* _EXERCISE_
Rewrite the entries starting at the line that contains "Personalise cookies (404, 666)" and ending at the line that contains "О компании (1162, 177)", changing "Teaching" to "Courses" and leaving everything else unchanged. Return only those lines.
----
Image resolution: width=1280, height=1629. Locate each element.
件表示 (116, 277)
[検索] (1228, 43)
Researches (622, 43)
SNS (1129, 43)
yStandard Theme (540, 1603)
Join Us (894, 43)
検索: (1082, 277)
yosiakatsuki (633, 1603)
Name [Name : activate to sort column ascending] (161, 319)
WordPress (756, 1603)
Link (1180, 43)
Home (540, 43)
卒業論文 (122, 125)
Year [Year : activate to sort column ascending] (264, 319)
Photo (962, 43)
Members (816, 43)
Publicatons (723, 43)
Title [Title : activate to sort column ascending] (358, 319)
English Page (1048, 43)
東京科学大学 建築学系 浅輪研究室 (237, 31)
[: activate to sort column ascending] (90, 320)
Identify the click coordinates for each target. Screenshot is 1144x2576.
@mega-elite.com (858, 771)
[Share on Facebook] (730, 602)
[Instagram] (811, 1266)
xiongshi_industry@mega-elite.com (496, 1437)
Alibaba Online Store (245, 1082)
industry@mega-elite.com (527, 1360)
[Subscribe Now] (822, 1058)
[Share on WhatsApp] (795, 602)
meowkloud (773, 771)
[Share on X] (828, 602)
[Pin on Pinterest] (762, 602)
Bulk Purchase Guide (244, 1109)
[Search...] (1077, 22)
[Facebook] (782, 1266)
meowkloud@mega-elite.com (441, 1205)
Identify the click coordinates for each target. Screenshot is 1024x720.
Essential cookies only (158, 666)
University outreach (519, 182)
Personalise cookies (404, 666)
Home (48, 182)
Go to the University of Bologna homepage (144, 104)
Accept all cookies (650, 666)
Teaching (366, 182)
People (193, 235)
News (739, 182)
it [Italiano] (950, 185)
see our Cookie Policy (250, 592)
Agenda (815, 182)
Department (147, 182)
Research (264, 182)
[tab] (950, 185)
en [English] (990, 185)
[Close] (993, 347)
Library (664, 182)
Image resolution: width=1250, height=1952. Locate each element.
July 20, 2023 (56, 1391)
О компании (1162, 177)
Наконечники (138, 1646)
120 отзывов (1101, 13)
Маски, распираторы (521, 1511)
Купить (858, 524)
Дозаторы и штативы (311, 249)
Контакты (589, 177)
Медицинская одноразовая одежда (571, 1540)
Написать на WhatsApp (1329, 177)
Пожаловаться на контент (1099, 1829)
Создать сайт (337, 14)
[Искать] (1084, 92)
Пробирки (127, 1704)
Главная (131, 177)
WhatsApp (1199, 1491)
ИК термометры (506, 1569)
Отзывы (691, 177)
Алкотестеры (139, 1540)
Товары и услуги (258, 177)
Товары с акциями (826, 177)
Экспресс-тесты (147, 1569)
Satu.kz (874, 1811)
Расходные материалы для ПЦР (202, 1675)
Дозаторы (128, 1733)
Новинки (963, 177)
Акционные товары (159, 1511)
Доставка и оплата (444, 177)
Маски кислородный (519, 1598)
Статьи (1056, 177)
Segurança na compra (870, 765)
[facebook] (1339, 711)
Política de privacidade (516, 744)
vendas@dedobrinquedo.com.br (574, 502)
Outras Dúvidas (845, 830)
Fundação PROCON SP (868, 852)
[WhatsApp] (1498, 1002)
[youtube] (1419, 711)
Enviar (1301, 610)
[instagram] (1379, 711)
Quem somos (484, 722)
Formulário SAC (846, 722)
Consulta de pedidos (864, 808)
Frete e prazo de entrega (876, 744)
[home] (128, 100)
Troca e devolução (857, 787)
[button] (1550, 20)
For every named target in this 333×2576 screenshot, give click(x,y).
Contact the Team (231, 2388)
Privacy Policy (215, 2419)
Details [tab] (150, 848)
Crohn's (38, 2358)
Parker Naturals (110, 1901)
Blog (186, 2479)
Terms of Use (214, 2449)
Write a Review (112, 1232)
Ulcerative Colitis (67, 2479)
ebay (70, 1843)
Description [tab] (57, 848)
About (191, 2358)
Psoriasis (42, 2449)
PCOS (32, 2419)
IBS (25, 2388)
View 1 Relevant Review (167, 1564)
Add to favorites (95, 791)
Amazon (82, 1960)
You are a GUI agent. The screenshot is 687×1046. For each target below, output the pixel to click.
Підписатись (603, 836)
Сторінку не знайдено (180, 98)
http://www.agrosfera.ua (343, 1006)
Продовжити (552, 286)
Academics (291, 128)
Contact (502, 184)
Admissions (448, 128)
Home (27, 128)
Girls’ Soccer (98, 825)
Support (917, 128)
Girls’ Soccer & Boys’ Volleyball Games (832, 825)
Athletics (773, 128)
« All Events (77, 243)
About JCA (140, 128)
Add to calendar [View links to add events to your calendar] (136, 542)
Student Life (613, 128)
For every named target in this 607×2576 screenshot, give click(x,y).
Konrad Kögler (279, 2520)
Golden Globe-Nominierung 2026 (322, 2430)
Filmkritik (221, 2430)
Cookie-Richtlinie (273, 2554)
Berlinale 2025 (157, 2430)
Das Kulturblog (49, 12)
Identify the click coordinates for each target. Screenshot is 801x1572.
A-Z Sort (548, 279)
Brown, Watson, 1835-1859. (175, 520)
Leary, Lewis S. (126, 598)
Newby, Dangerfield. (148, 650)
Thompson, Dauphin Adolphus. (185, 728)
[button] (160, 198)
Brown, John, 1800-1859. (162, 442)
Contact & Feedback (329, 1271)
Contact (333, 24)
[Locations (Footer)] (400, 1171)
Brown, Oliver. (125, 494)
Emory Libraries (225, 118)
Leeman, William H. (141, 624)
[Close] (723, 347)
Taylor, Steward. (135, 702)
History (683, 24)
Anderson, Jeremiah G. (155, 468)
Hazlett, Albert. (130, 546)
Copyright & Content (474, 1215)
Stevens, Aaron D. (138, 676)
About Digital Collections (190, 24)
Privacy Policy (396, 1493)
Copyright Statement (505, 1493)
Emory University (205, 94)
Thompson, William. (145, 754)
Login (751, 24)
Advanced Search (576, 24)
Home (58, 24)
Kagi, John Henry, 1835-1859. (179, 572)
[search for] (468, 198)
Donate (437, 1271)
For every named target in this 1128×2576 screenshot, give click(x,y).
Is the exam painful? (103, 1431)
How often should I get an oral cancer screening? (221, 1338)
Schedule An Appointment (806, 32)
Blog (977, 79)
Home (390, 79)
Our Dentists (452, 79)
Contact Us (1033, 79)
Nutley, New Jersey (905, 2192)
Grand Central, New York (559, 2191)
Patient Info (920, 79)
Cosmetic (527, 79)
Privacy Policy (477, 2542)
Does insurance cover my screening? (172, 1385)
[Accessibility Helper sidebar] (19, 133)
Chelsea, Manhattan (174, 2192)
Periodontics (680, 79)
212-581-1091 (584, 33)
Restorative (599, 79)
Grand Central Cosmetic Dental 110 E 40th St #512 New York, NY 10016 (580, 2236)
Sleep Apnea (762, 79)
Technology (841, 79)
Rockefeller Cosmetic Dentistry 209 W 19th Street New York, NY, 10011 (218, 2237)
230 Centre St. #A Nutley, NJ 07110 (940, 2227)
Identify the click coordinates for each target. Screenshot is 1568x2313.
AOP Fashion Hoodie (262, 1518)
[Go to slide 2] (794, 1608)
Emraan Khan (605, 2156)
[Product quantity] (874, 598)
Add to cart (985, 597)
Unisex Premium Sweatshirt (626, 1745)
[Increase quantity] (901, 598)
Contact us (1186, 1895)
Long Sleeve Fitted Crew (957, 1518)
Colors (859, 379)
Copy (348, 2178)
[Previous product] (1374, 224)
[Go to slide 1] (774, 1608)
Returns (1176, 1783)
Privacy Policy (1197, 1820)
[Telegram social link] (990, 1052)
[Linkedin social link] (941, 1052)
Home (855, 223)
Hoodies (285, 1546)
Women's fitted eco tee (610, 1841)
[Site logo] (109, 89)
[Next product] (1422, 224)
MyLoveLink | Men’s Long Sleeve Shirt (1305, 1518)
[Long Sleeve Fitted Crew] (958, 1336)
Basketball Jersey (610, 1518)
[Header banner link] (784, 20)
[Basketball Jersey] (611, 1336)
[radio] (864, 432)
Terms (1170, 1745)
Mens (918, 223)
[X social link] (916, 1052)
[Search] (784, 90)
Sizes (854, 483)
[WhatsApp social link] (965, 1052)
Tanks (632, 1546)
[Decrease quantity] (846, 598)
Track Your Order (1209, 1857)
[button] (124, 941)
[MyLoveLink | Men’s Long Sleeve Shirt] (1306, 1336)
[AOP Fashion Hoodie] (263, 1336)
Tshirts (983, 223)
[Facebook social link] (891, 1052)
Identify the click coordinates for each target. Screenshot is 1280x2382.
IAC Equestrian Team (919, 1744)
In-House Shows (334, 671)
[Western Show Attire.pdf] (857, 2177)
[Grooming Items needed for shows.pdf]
----
* _RESULT FOR THIS TASK_
Personalise cookies (404, 666)
Home (48, 182)
Go to the University of Bologna homepage (144, 104)
Accept all cookies (650, 666)
Courses (366, 182)
People (193, 235)
News (739, 182)
it [Italiano] (950, 185)
see our Cookie Policy (250, 592)
Agenda (815, 182)
Department (147, 182)
Research (264, 182)
[tab] (950, 185)
en [English] (990, 185)
[Close] (993, 347)
Library (664, 182)
Image resolution: width=1250, height=1952. Locate each element.
July 20, 2023 (56, 1391)
О компании (1162, 177)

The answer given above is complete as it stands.